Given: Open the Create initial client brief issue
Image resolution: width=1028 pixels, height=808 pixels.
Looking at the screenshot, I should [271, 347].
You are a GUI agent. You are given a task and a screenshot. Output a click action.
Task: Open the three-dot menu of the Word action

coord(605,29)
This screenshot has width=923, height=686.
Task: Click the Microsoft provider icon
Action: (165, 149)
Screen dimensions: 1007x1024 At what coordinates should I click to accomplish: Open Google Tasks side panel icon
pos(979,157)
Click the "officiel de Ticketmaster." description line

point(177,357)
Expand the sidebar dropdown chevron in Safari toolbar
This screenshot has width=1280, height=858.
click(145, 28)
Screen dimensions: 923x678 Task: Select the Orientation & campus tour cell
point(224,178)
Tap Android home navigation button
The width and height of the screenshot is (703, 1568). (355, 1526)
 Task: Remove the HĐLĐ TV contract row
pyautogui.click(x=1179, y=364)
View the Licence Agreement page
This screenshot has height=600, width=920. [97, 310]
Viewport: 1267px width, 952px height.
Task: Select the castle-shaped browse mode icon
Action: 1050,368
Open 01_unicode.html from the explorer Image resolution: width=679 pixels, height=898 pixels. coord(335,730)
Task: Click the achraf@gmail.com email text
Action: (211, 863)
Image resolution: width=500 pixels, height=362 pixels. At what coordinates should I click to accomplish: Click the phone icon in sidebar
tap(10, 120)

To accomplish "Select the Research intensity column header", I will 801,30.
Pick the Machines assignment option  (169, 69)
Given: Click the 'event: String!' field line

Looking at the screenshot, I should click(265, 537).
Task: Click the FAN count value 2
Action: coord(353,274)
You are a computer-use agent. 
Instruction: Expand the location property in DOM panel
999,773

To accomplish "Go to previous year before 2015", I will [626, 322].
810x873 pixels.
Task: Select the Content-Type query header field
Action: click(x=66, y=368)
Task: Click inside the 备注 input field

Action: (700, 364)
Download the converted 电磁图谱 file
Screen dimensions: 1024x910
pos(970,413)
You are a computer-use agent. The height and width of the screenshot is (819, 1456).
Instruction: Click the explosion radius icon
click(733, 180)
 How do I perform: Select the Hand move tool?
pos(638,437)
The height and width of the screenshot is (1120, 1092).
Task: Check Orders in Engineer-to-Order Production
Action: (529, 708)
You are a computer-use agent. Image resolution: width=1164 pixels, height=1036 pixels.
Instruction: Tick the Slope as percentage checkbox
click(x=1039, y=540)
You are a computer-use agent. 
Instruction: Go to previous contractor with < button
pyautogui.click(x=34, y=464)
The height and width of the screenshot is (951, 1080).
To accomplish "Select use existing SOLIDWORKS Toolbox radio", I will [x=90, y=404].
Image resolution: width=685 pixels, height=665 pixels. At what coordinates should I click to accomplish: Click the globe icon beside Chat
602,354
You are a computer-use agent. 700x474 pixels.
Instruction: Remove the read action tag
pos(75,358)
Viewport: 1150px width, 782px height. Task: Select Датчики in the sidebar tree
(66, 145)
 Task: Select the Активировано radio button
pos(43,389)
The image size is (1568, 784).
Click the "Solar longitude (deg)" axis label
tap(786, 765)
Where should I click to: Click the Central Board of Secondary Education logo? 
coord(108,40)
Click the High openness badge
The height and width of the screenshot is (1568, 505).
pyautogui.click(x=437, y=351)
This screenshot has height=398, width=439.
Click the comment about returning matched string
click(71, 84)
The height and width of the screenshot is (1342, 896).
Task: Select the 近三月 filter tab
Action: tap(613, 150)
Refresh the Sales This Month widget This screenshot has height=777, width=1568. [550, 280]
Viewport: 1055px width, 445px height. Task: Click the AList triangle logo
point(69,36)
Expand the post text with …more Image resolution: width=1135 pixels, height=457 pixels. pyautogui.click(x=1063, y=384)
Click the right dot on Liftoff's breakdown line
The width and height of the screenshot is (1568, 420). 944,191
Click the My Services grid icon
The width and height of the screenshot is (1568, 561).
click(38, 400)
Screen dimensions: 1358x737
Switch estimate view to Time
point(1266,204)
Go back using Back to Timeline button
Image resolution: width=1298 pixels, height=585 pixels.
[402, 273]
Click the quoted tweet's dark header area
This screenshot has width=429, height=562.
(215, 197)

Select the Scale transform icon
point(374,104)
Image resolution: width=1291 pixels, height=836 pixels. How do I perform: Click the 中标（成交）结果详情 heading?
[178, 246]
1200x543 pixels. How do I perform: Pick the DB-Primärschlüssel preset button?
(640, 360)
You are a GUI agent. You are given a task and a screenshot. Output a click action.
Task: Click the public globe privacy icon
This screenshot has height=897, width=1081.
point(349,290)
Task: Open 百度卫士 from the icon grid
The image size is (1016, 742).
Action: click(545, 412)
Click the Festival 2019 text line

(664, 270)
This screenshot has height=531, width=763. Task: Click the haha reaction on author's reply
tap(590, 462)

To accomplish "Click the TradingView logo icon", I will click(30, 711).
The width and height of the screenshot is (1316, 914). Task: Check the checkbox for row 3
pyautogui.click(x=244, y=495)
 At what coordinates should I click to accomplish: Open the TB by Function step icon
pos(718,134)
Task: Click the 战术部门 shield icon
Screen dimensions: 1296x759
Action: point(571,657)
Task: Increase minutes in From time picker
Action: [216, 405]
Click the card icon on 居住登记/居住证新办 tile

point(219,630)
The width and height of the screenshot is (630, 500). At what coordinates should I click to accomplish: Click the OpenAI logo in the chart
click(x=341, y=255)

▸ **Problem details**
Retype the material in full. Each word must match.

▸ **Output for this task**
Given: Open the Create initial client brief issue
Image resolution: width=1028 pixels, height=808 pixels.
Looking at the screenshot, I should [271, 347].
You are a GUI agent. You are given a task and a screenshot. Output a click action.
Task: Open the three-dot menu of the Word action

coord(605,29)
This screenshot has width=923, height=686.
Task: Click the Microsoft provider icon
Action: (165, 149)
Screen dimensions: 1007x1024 At what coordinates should I click to accomplish: Open Google Tasks side panel icon
pos(979,157)
Click the "officiel de Ticketmaster." description line

point(177,357)
Expand the sidebar dropdown chevron in Safari toolbar
This screenshot has width=1280, height=858.
click(145, 28)
Screen dimensions: 923x678 Task: Select the Orientation & campus tour cell
point(224,178)
Tap Android home navigation button
The width and height of the screenshot is (703, 1568). (355, 1526)
 Task: Remove the HĐLĐ TV contract row
pyautogui.click(x=1179, y=364)
View the Licence Agreement page
This screenshot has height=600, width=920. [97, 310]
Viewport: 1267px width, 952px height.
Task: Select the castle-shaped browse mode icon
Action: 1050,368
Open 01_unicode.html from the explorer Image resolution: width=679 pixels, height=898 pixels. coord(335,730)
Task: Click the achraf@gmail.com email text
Action: (211, 863)
Image resolution: width=500 pixels, height=362 pixels. At what coordinates should I click to accomplish: Click the phone icon in sidebar
tap(10, 120)

To accomplish "Select the Research intensity column header", I will 801,30.
Pick the Machines assignment option  (169, 69)
Given: Click the 'event: String!' field line

Looking at the screenshot, I should click(265, 537).
Task: Click the FAN count value 2
Action: coord(353,274)
You are a computer-use agent. 
Instruction: Expand the location property in DOM panel
999,773

To accomplish "Go to previous year before 2015", I will [626, 322].
810x873 pixels.
Task: Select the Content-Type query header field
Action: click(x=66, y=368)
Task: Click inside the 备注 input field

Action: (700, 364)
Download the converted 电磁图谱 file
Screen dimensions: 1024x910
pos(970,413)
You are a computer-use agent. The height and width of the screenshot is (819, 1456).
Instruction: Click the explosion radius icon
click(733, 180)
 How do I perform: Select the Hand move tool?
pos(638,437)
The height and width of the screenshot is (1120, 1092).
Task: Check Orders in Engineer-to-Order Production
Action: (529, 708)
You are a computer-use agent. Image resolution: width=1164 pixels, height=1036 pixels.
Instruction: Tick the Slope as percentage checkbox
click(x=1039, y=540)
You are a computer-use agent. 
Instruction: Go to previous contractor with < button
pyautogui.click(x=34, y=464)
The height and width of the screenshot is (951, 1080).
To accomplish "Select use existing SOLIDWORKS Toolbox radio", I will [x=90, y=404].
Image resolution: width=685 pixels, height=665 pixels. At what coordinates should I click to accomplish: Click the globe icon beside Chat
602,354
You are a computer-use agent. 700x474 pixels.
Instruction: Remove the read action tag
pos(75,358)
Viewport: 1150px width, 782px height. Task: Select Датчики in the sidebar tree
(66, 145)
 Task: Select the Активировано radio button
pos(43,389)
The image size is (1568, 784).
Click the "Solar longitude (deg)" axis label
tap(786, 765)
Where should I click to: Click the Central Board of Secondary Education logo? 
coord(108,40)
Click the High openness badge
The height and width of the screenshot is (1568, 505).
pyautogui.click(x=437, y=351)
This screenshot has height=398, width=439.
Click the comment about returning matched string
click(71, 84)
The height and width of the screenshot is (1342, 896).
Task: Select the 近三月 filter tab
Action: tap(613, 150)
Refresh the Sales This Month widget This screenshot has height=777, width=1568. [550, 280]
Viewport: 1055px width, 445px height. Task: Click the AList triangle logo
point(69,36)
Expand the post text with …more Image resolution: width=1135 pixels, height=457 pixels. pyautogui.click(x=1063, y=384)
Click the right dot on Liftoff's breakdown line
The width and height of the screenshot is (1568, 420). 944,191
Click the My Services grid icon
The width and height of the screenshot is (1568, 561).
click(38, 400)
Screen dimensions: 1358x737
Switch estimate view to Time
point(1266,204)
Go back using Back to Timeline button
Image resolution: width=1298 pixels, height=585 pixels.
[402, 273]
Click the quoted tweet's dark header area
This screenshot has width=429, height=562.
(215, 197)

Select the Scale transform icon
point(374,104)
Image resolution: width=1291 pixels, height=836 pixels. How do I perform: Click the 中标（成交）结果详情 heading?
[178, 246]
1200x543 pixels. How do I perform: Pick the DB-Primärschlüssel preset button?
(640, 360)
You are a GUI agent. You are given a task and a screenshot. Output a click action.
Task: Click the public globe privacy icon
This screenshot has height=897, width=1081.
point(349,290)
Task: Open 百度卫士 from the icon grid
The image size is (1016, 742).
Action: click(545, 412)
Click the Festival 2019 text line

(664, 270)
This screenshot has height=531, width=763. Task: Click the haha reaction on author's reply
tap(590, 462)

To accomplish "Click the TradingView logo icon", I will click(30, 711).
The width and height of the screenshot is (1316, 914). Task: Check the checkbox for row 3
pyautogui.click(x=244, y=495)
 At what coordinates should I click to accomplish: Open the TB by Function step icon
pos(718,134)
Task: Click the 战术部门 shield icon
Screen dimensions: 1296x759
Action: point(571,657)
Task: Increase minutes in From time picker
Action: [216, 405]
Click the card icon on 居住登记/居住证新办 tile

point(219,630)
The width and height of the screenshot is (630, 500). At what coordinates should I click to accomplish: Click the OpenAI logo in the chart
click(x=341, y=255)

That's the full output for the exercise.